Resumen de Development of polymeric nanocomposites with enhanced distribution of catalytically active or bactericide nanoparticles
This PhD thesis is an interdisciplinary work aimed at obtaining new nanocomposites synthesized from functional ion-exchange polymeric materials modified with nanoparticles (NPs) of different composition.
The development of nanomaterials is of great current interest because of their special properties that differ from those of matter on a macroscopic scale and can result in technological advantages. However, there is some concern about the toxicity of those materials.
Therefore, in this work we have developed a new method for the manufacture of nanomaterials with two levels of safety: the NPs stabilization in the polymer matrix and their magnetic retention. The Intermatrix Synthesis (IMS), method developed in this work, controls the growth and stabilization of the NPs. It also allows obtaining mono-or bicomponent NPs with core-shell structure. The core component of these structures can be an economic material and/or a material with some additional property of interest (e.g., magnetism). The core is coated with a specific functional material for the corresponding application of interest. Also, the magnetic core allows the recovery of the NPs which could be leached, for example, from a disinfection treatment and, thus, avoiding the possible toxicity from the NPs. Similarly, the recovery of NCs with catalytic properties in order to reuse them in successive catalytic cycles can also take place.
Thus, in this work the IMS technique has been optimized for obtaining monocomponent NPs (Ag, Co, Pd or Fe3O4) and bicomponent core-shell NPs (Ag@Co, Ag@Fe3O4 or Pd @Co) stabilized in polymeric matrices of various physical types (films, fibres and resins) containing different functional groups (sulfonic, carboxylic or ammonium salts).
Furthermore, we have characterized the different nanocomposites to evaluate their properties. Microscopic techniques (e.g., SEM and TEM) provide information about the size and location of the NPs within the material. Other techniques (e.g., ICP-AES, XRD, XANES or SQUID) have yielded information on the composition and magnetic properties of NPs and nanocomposites. The distribution of the NPs, concentrated on the surface of the matrix, is due to the Donnan-exclusion effect and some other various parameters optimized regarding the synthesis and polymer characteristics.
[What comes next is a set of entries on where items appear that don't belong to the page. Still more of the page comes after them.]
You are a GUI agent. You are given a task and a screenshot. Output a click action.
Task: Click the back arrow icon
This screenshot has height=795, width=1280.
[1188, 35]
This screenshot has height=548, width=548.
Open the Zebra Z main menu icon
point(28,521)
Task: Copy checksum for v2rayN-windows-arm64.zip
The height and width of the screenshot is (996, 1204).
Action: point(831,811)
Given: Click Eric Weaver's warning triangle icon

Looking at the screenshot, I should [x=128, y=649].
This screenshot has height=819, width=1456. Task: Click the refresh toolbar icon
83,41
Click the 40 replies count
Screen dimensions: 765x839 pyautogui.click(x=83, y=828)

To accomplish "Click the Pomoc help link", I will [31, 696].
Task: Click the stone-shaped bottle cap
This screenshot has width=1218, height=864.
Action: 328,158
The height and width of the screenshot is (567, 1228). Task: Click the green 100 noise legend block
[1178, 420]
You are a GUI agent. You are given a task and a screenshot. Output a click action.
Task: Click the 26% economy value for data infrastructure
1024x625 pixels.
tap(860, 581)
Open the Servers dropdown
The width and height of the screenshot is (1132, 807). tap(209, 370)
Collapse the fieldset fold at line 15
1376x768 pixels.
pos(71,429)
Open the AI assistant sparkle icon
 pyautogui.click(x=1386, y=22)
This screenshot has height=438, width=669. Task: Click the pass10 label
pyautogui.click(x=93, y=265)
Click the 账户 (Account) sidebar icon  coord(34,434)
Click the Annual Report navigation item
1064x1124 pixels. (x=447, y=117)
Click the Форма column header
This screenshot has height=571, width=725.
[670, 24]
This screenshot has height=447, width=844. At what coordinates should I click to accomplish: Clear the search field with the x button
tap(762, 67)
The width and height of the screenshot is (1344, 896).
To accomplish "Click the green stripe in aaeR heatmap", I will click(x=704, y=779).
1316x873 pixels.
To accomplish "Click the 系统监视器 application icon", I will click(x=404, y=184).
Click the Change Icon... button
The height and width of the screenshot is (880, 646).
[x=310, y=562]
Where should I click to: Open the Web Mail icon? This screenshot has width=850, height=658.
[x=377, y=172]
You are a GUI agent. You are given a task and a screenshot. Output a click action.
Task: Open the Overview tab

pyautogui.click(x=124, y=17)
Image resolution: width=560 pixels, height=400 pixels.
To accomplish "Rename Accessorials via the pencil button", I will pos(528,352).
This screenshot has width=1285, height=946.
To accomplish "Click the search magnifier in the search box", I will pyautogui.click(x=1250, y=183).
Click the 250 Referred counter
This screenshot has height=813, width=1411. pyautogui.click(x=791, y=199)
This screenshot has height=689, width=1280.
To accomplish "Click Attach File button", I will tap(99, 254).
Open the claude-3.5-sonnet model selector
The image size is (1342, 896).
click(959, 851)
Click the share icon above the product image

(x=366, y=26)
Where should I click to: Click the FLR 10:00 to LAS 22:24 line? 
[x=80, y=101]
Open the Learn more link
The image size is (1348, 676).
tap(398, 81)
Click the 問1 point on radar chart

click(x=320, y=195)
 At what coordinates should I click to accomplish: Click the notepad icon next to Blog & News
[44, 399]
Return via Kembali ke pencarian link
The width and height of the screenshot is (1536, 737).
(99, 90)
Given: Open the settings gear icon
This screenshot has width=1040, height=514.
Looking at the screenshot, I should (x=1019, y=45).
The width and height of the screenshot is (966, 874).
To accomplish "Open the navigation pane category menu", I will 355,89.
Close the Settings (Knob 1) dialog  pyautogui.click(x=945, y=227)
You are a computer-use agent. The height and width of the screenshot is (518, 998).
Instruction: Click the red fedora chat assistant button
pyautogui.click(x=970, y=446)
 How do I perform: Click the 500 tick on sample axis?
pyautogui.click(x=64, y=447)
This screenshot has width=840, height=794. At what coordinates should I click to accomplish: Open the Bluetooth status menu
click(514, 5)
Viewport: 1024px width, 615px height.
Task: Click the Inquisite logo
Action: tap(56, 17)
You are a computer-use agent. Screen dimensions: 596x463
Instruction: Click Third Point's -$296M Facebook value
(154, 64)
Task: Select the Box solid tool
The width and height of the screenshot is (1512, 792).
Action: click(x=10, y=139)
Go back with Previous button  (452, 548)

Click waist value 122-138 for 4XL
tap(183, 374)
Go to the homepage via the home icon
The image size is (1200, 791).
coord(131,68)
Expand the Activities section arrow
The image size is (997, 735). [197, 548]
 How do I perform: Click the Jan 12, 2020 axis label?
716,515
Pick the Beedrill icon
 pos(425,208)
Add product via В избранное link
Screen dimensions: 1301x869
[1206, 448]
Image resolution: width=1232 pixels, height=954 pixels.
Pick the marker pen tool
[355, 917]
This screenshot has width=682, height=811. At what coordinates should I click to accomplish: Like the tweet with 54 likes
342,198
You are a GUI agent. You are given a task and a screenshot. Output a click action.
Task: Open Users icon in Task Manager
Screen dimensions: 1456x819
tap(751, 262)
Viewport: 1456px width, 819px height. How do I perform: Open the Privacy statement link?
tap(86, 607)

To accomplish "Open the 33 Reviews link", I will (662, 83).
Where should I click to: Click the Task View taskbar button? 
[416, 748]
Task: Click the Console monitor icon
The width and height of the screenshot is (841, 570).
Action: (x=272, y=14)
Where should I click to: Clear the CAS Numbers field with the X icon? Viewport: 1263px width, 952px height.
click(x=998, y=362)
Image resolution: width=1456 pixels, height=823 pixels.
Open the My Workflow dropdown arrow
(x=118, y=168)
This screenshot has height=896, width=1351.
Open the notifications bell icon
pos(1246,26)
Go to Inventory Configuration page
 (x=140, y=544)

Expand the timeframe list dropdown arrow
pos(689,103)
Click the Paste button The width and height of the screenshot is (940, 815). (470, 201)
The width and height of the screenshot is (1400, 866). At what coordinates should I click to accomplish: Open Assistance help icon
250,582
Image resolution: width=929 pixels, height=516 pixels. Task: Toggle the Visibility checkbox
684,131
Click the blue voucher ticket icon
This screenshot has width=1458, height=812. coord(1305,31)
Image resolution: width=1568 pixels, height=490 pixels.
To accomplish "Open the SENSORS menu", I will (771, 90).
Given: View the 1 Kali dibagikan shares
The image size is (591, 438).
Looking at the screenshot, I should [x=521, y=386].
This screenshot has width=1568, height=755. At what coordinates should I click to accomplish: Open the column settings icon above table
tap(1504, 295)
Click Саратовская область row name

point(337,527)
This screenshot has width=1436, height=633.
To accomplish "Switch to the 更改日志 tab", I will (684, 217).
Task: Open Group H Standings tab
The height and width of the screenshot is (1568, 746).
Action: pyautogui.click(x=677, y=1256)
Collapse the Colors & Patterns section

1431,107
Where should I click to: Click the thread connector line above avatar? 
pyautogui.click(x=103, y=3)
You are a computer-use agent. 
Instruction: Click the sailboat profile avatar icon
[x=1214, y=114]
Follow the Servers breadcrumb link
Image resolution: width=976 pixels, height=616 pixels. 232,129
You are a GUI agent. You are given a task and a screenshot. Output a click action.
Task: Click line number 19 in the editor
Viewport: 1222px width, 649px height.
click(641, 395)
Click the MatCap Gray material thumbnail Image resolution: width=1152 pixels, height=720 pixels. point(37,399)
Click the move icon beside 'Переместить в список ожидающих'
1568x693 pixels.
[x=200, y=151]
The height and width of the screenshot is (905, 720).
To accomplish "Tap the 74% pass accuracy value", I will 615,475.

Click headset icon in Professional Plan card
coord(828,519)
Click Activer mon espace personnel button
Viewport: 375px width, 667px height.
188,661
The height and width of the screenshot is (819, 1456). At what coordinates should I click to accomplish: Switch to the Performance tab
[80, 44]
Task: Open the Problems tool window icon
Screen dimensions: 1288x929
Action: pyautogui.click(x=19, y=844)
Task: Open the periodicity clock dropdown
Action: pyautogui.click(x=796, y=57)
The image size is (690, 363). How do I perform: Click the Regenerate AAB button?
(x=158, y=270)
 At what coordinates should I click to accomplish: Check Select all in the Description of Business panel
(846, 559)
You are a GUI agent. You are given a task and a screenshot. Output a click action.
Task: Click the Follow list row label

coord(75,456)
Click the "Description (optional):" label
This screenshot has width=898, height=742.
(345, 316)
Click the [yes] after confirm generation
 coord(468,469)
Thus, the NPs are maximally accessible to the species involved in the application of interest. On one hand, the catalytic activity of Pd- and Pd@Co-based nanocomposites for the reaction of Suzuki cross-coupling has been shown and optimized. Also, the application of Ag and magnetic core-based nanocomposites as antibacterial agents for water treatment has been studied obtaining successful results.
All in all, we believe this work provides and consolidates knowledge of interest related to polymer-metal nanocomposite materials and the evaluation of their applications.